By using data from cohorts of individuals vaccinated with VV or tetanus, we confirmed that the decay of serum Abs is best described by a model with at least two subpopulations of plasma cells with different lifespans (Figs. 1 and 2), as has been observed in humans and monkeys (8, 19). Evaluating the frequency of the longer-lived subset and its decay half-life time requires frequent sampling around the expected peak of immune response and for months after the vaccination. We illustrated that measuring serum Abs only at three time points as was done by Arunachalam et al. (4) does not allow one to infer the longevity of immunological memory, and such measurements will inaccurately predict the duration of protection (Fig. 1D).

So, how can we rigorously evaluate the duration of humoral immunity to SARS-CoV-2 after vaccination? Obviously, following revaccinated individuals for longer times may provide some useful information, but inapparent boosting of immunity following reinfection from currently circulating SARS-CoV-2 cannot be excluded. A better approach would be to improve the experimental design by using mathematical modeling–assisted power analyses (based on Eqs. 3 and 4) that should indicate the most informative time points at which samples should be collected to provide the most reliable estimate of the parameter of immunity that is being advocated, such as the Ab half-life times (21, 22). Using mathematical models based on a single population of ASCs should be avoided because these models do not accurately describe long-term Ab dynamics (Fig. 1B and Fig. 2). Furthermore, the presence of plasma cells with different lifespans is expected, given the basic immunology of extrafollicular and GC phases of humoral immune response (23). Indeed, a recent study suggested that mRNA-based COVID-19 vaccines do provide relatively long-lived humoral immunity if one follows Ab kinetics over longer periods of time (24).

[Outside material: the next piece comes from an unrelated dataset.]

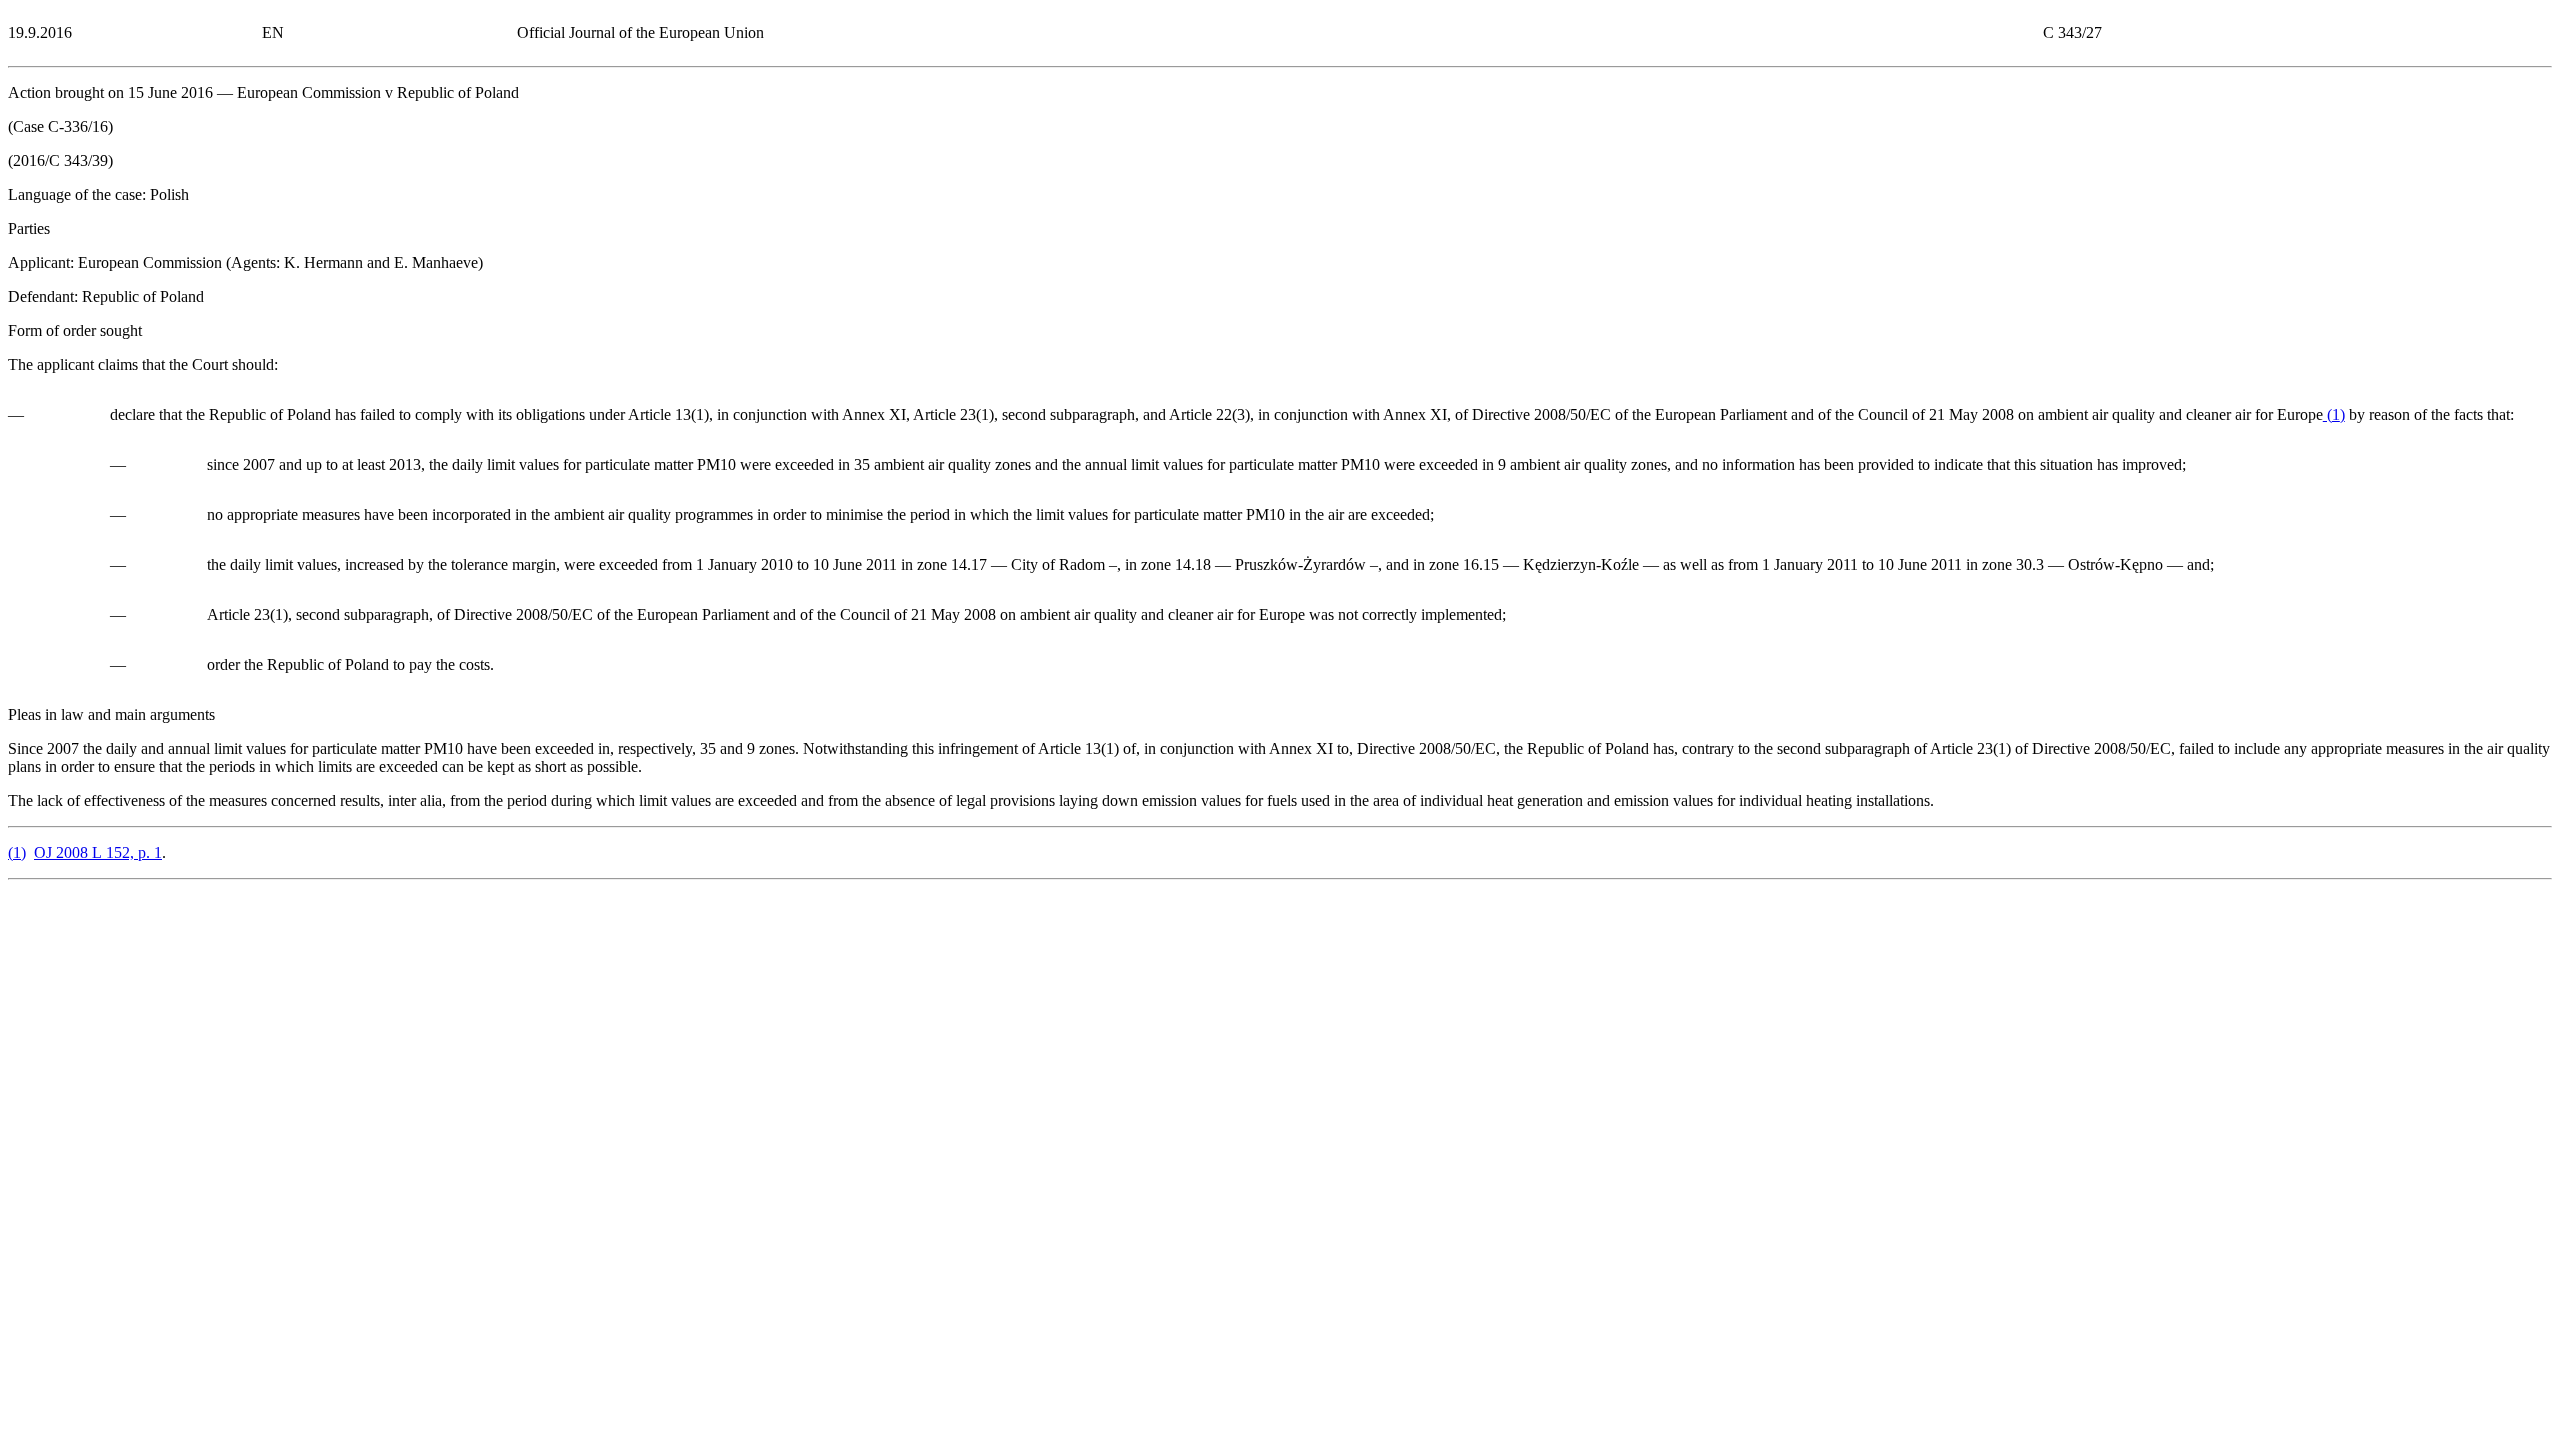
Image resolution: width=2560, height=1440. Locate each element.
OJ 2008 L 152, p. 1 (98, 852)
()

Following Ab response longitudinally in individual volunteers may also allow one to use a more powerful approach of mixed effect modeling that may help better define average Ab half-life time and its variability between individuals (25). Providing actual estimates of Ab half-life times and relating those other known estimates [e.g., in (8)] will be a more rigorous approach than to use semiquantitative terms such as “short-lived” or “long-lived.” Linking Ab generation and decay kinetics to the Ab levels that are protective against COVID-19 will be necessary to fully define the biologically relevant duration of protection afforded by humoral immunity. Ultimately, better collaborations between experimentalists and mathematical modelers may help researchers to design more reliable experiments that provide rigorous estimates of the longevity of humoral immunity afforded by vaccination and (to paraphrase Ronald Fisher) “not let postmortem analysis to identify reasons the experiment died of.”

The author has no financial conflicts of interest.

I thank Mark Slifka and Ian Amanna for providing experimental data for this analysis and Larry Schlesinger for feedback on the paper.